+++ TEXTO PROPORCIONADO +++
El turismo local mantiene a flote las escuelas de surf de la comarca

Los centros orientados al cliente internacional padecen cancelaciones

La distancia social, medida clave en los cursos impartidos.
La distancia social, medida clave en los cursos impartidos.
B.C.
FERROL / LA VOZ

Pese a contar con una reapertura en una etapa del año favorable, las escuelas de surf se enfrentan a los dilemas económicos y las precauciones sanitarias inherentes ya a la «nueva normalidad». Las que han podido volver a funcionar incorporan la distancia social como una medida central que se mantiene en todos los procesos de las clases de surf, tanto en la recogida de los equipos como durante el desarrollo del curso en la playa o en el agua. Para controlar mejor el cumplimiento del protocolo sanitario, los monitores han optado por grupos más reducidos, de un número inferior al habitual. «Normalmente, podríamos trabajar con grupos de cien personas, pero ahora los dividimos e impartimos los cursos con 25», explica Iván Manso, propietario de Valdo Surf School.

Las medidas sanitarias dilatan el tiempo de las clases, pero se mantiene la mascarilla incluso a la hora de equiparse con el traje de neopreno. Los clientes también deben cubrir un formulario previo, donde se les informa del protocolo que se ha establecido por parte de la Federación Española de Surf. Valentina Learreta, secretaria en Spot Surf School, explica que en la escuela también «se les toma la temperatura a los clientes antes de las clases. Si la persona tiene más de treinta y siete grados, ya no se le permite participar».

Precisamente, las escuelas que se encuentran operativas pueden capear el temporal gracias al turismo de proximidad. «Traballamos, sobre todo, con xente local», declara David Pardo, profesor en Alawa Surf Camp. De igual manera que sucede en otros negocios, como las librerías, la relación entre la empresa y el público local es fundamental en el actual panorama socioeconómico, y es lo que permite superar las expectativas iniciales. Algunas escuelas centradas en clientes internacionales, como Camino SurfCamp Galicia, ni siquiera retomarán la actividad este verano, con todo cancelado tanto para julio como para agosto. Peter Peherstorfer, trabajador de esta escuela, explica que la vuelta, en todo caso, se plantea para octubre, si los rebrotes en Europa central lo permiten. El público extranjero, explica Peherstorfer, está siendo prudente con la posibilidad de que haya otra ola de coronavirus.

La iniciación

La oferta en las escuelas se centra, sobre todo, en los cursos de iniciación, aunque también trabajan con intermedios y de perfeccionamiento. Otros servicios, como el alquiler de material, o se han descartado o se someten a una vigilancia muy estricta, con pulverizadores específicos para neoprenos y tablas. David Pardo, de Alawa Surf Camp, explica que en su caso «nin sequera hai demanda de alquiler de equipos».

Iván Manso, dueño de Valdo Surf School, hace hincapié en la importancia de la etapa estival para las escuelas. «Es el colchón que nos permite aguantar el resto del año», declara. A partir del 15 de septiembre comienza una temporada enfocada más bien a lo profesional, con caída de los ingresos. Y por eso la incertidumbre de un rebrote es aún mayor; si el verano, por cuestiones sanitarias, sale mal, no habrá ninguna base económica para operar el resto del año en las escuelas de surf. De momento, el público local responde, pero es imposible hacer previsiones a medio o largo plazo por la situación tan cambiante de la crisis sanitaria derivada del covid-19.
+++
**TAREA 1**
Devuelva sin alteraciones el fragmento del artículo que comienza en las palabras "Pese a contar" y termina tras "Valdo Surf School.".
**TAREA 2**
Responda a las siguientes preguntas con la información del artículo:
(a) ¿Con cuántas personas imparte ahora los cursos Valdo Surf School?
(b) ¿A partir de qué temperatura no se permite participar a un cliente en Spot Surf School?
(c) ¿Para qué mes se plantea la vuelta de Camino SurfCamp Galicia?
**TAREA 3**
Reescriba en forma de lista el párrafo del artículo que empieza por «La oferta en las escuelas se centra», conservando sus datos principales.
+++ DATOS EXTRAÍDOS +++
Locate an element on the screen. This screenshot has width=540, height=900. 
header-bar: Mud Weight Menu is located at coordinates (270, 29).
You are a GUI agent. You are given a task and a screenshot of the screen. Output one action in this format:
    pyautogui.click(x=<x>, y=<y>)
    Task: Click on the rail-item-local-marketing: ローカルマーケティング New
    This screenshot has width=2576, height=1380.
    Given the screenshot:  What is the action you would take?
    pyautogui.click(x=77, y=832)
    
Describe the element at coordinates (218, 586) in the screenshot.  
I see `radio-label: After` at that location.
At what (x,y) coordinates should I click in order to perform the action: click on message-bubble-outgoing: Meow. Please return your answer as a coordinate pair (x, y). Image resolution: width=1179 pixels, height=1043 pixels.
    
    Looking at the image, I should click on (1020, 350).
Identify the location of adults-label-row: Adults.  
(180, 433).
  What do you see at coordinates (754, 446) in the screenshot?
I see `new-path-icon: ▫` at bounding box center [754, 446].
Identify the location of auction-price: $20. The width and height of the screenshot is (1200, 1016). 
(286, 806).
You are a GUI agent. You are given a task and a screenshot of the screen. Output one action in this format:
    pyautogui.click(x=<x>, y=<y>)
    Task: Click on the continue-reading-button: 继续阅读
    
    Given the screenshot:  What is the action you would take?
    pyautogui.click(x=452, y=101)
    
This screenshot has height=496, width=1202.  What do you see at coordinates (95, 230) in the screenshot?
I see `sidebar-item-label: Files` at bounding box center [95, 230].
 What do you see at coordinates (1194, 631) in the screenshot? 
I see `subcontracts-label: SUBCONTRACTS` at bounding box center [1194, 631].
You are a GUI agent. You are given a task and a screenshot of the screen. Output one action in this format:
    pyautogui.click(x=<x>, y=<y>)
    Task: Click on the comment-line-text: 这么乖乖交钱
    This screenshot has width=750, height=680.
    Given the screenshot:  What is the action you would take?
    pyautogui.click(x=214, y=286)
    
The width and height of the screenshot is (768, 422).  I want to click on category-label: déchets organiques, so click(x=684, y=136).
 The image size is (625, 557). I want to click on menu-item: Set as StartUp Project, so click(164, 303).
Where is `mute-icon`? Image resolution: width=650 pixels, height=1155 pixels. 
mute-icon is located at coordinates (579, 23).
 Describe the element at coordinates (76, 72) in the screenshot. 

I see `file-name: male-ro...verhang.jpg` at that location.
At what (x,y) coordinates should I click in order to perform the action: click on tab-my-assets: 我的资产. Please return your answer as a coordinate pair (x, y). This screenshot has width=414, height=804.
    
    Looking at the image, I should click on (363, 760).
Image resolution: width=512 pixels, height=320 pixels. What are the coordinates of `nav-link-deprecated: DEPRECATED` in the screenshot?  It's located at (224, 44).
+++
**RESPUESTA ESCRITA 1**
Pese a contar con una reapertura en una etapa del año favorable, las escuelas de surf se enfrentan a los dilemas económicos y las precauciones sanitarias inherentes ya a la «nueva normalidad». Las que han podido volver a funcionar incorporan la distancia social como una medida central que se mantiene en todos los procesos de las clases de surf, tanto en la recogida de los equipos como durante el desarrollo del curso en la playa o en el agua. Para controlar mejor el cumplimiento del protocolo sanitario, los monitores han optado por grupos más reducidos, de un número inferior al habitual. «Normalmente, podríamos trabajar con grupos de cien personas, pero ahora los dividimos e impartimos los cursos con 25», explica Iván Manso, propietario de Valdo Surf School.

**RESPUESTA ESCRITA 2**
(a) Con 25 personas.
(b) Más de treinta y siete grados.
(c) Para octubre.

**RESPUESTA ESCRITA 3**
- Las escuelas ofrecen sobre todo cursos de iniciación, aunque también trabajan con cursos intermedios y de perfeccionamiento.
- Otros servicios, como el alquiler de material, se han descartado o se someten a una vigilancia muy estricta, con pulverizadores específicos para neoprenos y tablas.
- Según David Pardo, de Alawa Surf Camp, en su caso ni siquiera hay demanda de alquiler de equipos.